A few weeks ago, Bluesky released a free photo-sharing app called Flashes that allows users to share up to 4 photos per post and runs on Bluesky’s AT Protocol.

Image by wayhomestudio, from Freeik
Supporter AI Glitch Exposes The Risks of Replacing Workers With Automation
- Written by Kiara Fabbri Former Tech News Writer
- Fact-Checked by Sarah Frazier Former Content Manager
A support bot for AI startup Cursor made up a login policy, sparking confusion, user backlash, and raising serious concerns over automated service.
In a rush? Here are the quick facts:
- Users canceled subscriptions after misleading AI response.
- Cofounder confirmed it was an AI hallucination.
- AI-powered support systems save labor costs but risk damaging trust.
Anysphere, the AI startup behind the popular coding assistant Cursor, has hit a rough patch after its AI-powered support bot gave out false information, triggering user frustration and subscription cancellations, as first reported by Fortune .
Cursor, which launched in 2023, has seen explosive growth—reaching $100 million in annual revenue and attracting a near $10 billion valuation. But this week, its support system became the center of controversy when users were mysteriously logged out while switching devices.
A Hacker News user shared the strange experience, revealing that when they reached out to customer support, a bot named “Sam” responded with an email saying the logouts were part of a “new login policy.”
There was just one problem: that policy didn’t exist. The explanation was a hallucination—AI-speak for made-up information. No human was involved.
As news spread through the developer community, trust quickly eroded. Cofounder Michael Truell acknowledged the issue in a Reddit post, confirming it was an “incorrect response from a front-line AI support bot.” He also noted the team was investigating a bug causing the logouts, adding, “Apologies about the confusion here.”

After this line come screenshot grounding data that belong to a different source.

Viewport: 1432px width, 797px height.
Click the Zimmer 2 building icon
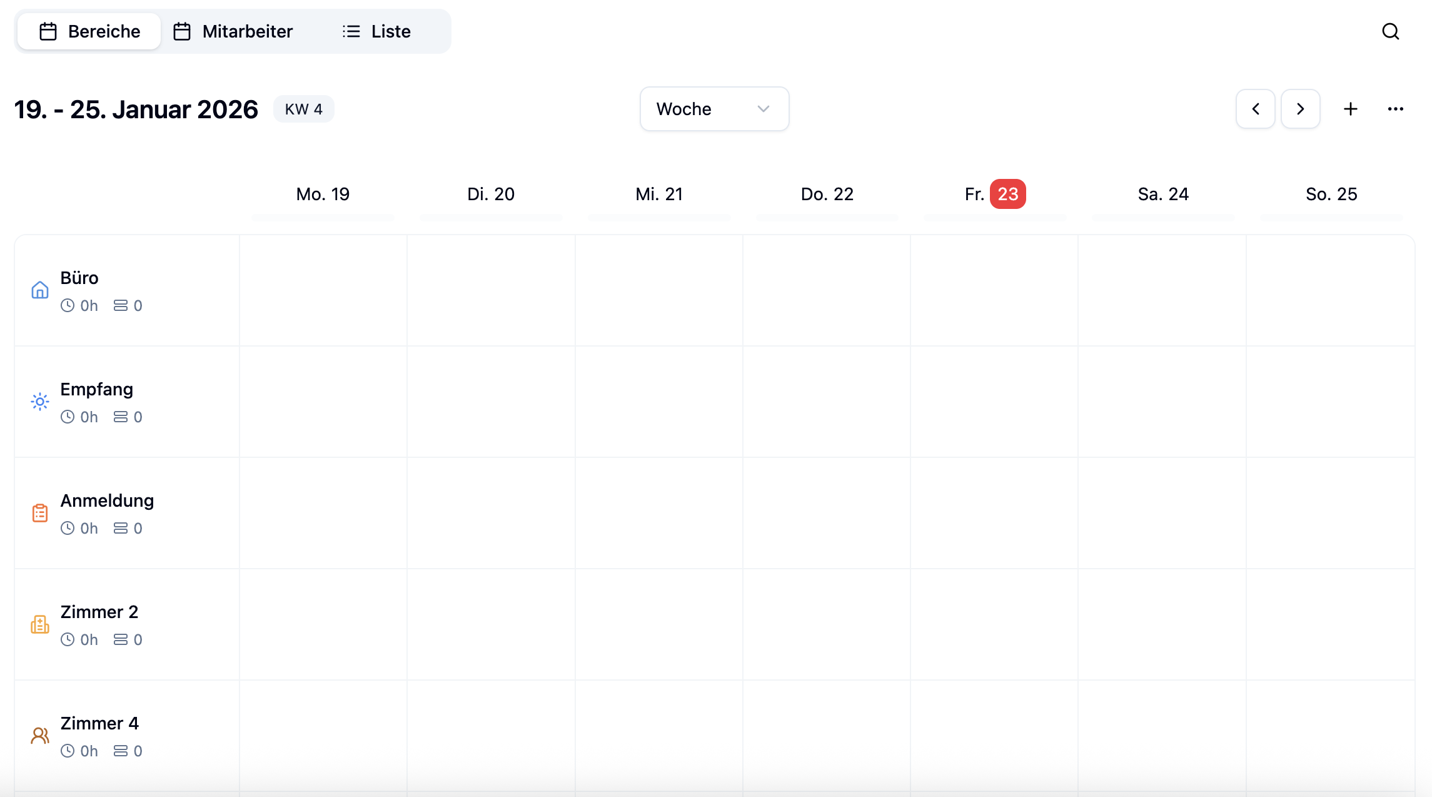(40, 624)
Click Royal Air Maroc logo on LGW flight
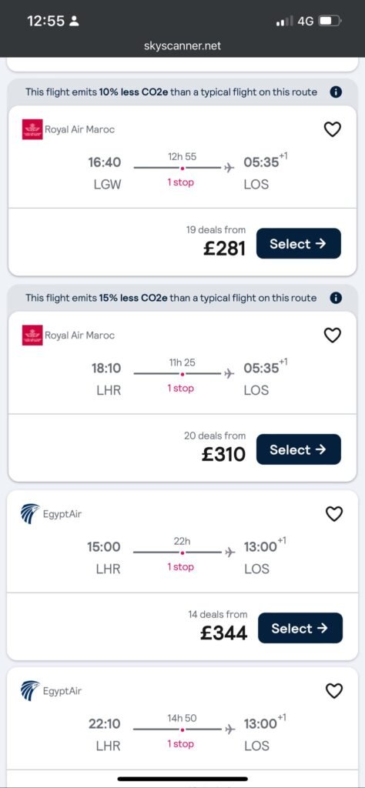The width and height of the screenshot is (365, 788). click(32, 129)
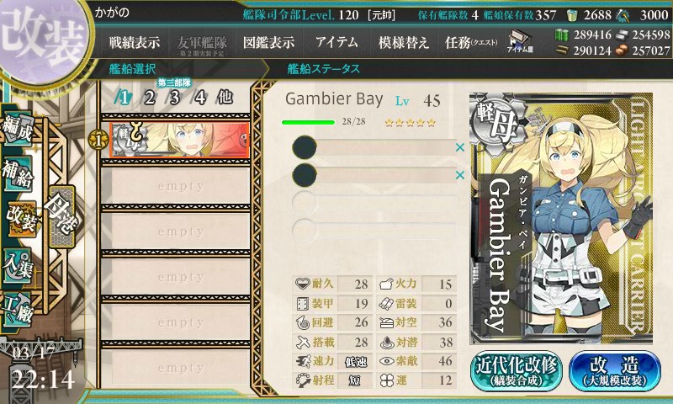Click the large 改装 round emblem
The width and height of the screenshot is (673, 404).
(43, 40)
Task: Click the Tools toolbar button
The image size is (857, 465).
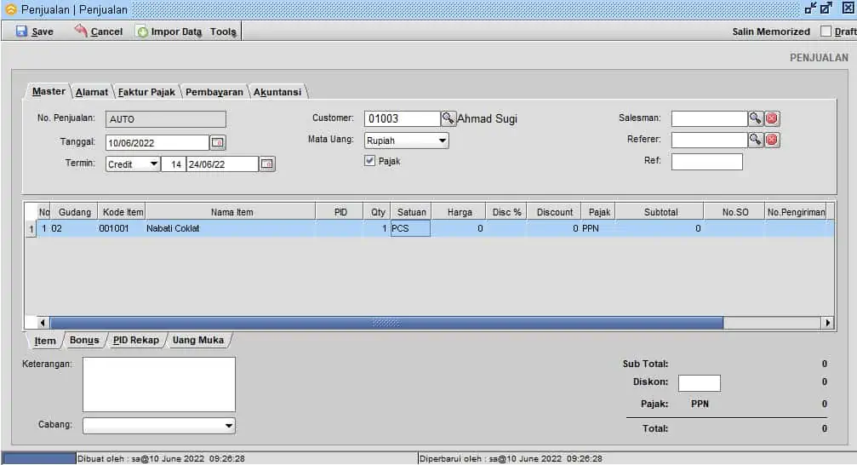Action: tap(223, 32)
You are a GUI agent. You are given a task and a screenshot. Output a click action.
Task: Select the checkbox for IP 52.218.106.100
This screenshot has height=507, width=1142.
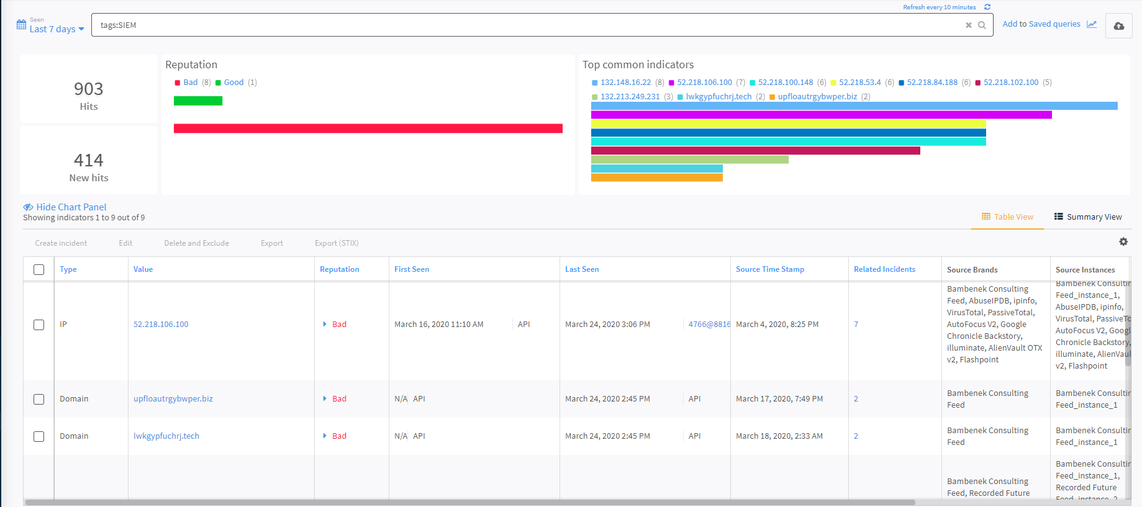[39, 325]
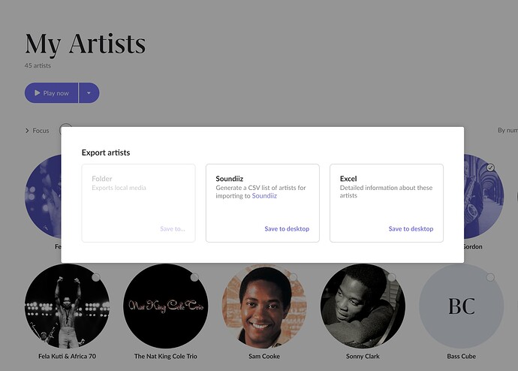The width and height of the screenshot is (518, 371).
Task: Click Save to desktop under Excel
Action: 411,229
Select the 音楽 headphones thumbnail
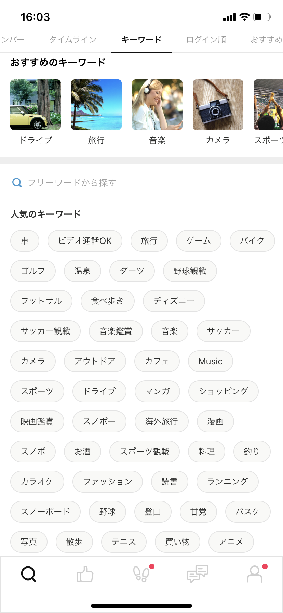The height and width of the screenshot is (613, 283). 157,105
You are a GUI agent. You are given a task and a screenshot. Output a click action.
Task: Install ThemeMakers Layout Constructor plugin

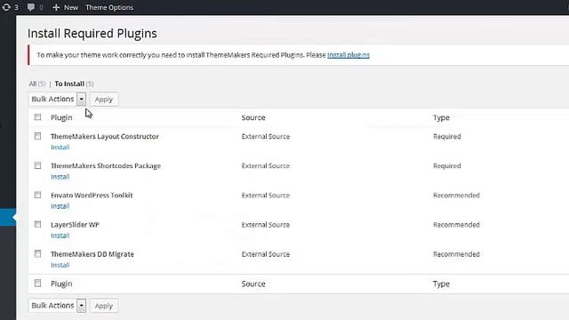click(60, 148)
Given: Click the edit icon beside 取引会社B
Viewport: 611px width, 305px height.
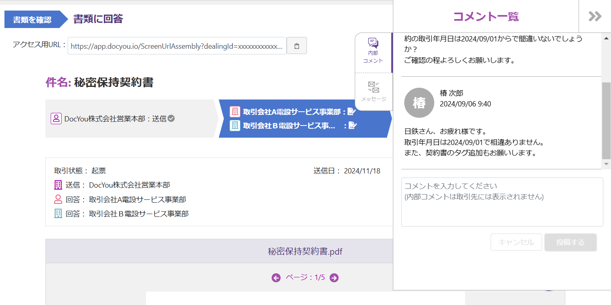Looking at the screenshot, I should tap(353, 125).
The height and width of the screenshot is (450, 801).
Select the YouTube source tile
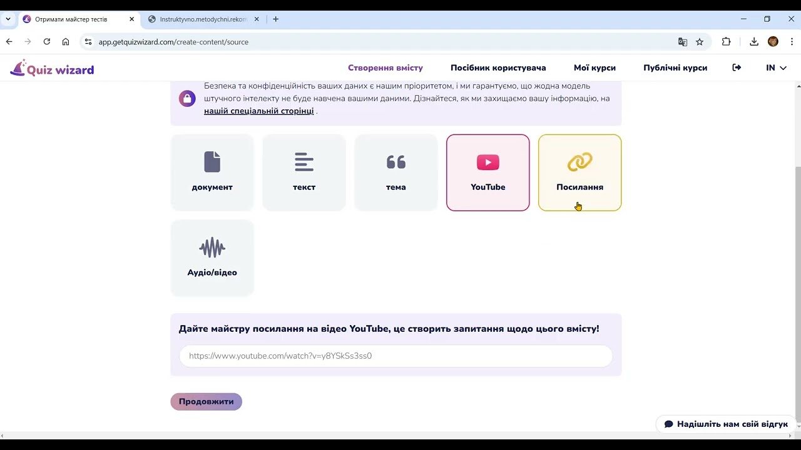[x=487, y=173]
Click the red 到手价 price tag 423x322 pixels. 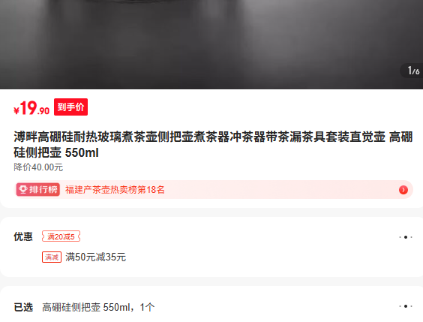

But for many users, the damage was done. “Support gave the same canned, likely AI-generated response multiple times,” said Cursor user Melanie Warrick, co-founder of Fight Health Insurance. “I stopped using it—the agent wasn’t working, and chasing a fix was too disruptive.”
Experts say this serves as a red flag for overreliance on automation. “Customer support requires a level of empathy, nuance, and problem-solving that AI alone currently struggles to deliver,” warned Sanketh Balakrishna of Datadog.
Amiran Shachar, CEO of Upwind, said this mirrors past AI blunders, like Air Canada’s chatbot fabricating a refund policy. “AI doesn’t understand your users or how they work,” he explained. “Without the right constraints, it will ‘confidently’ fill in gaps with unsupported information.”
Security researchers are now warning that such incidents could open the door to more serious threats. A newly discovered vulnerability known as MINJA (Memory INJection Attack) demonstrates how AI chatbots with memory can be exploited through regular user interactions, essentially poisoning the AI’s internal knowledge.
MINJA allows malicious users to embed deceptive prompts that persist in the model’s memory, potentially influencing future conversations with other users. The attack bypasses backend access and safety filters, and in testing showed a 95% success rate.
“Any user can easily affect the task execution for any other user. Therefore, we say our attack is a practical threat to LLM agents,” said Zhen Xiang, assistant professor at the University of Georgia.
Yet despite these risks, enterprise trust in AI agents is on the rise. A recent survey of over 1,000 IT leaders found that 84% trust AI agents as much as or more than humans. With 92% expecting measurable business outcomes within 18 months, and 79% prioritizing agent deployment this year, the enterprise push is clear—even as privacy concerns and hallucination risks remain obstacles
While AI agents promise reduced labor costs, a single misstep can harm customer trust. “This is exactly the worst-case scenario,” one expert told Fortune.
The Cursor case is now a cautionary tale for startups: even the smartest bots can cause real damage if left unsupervised.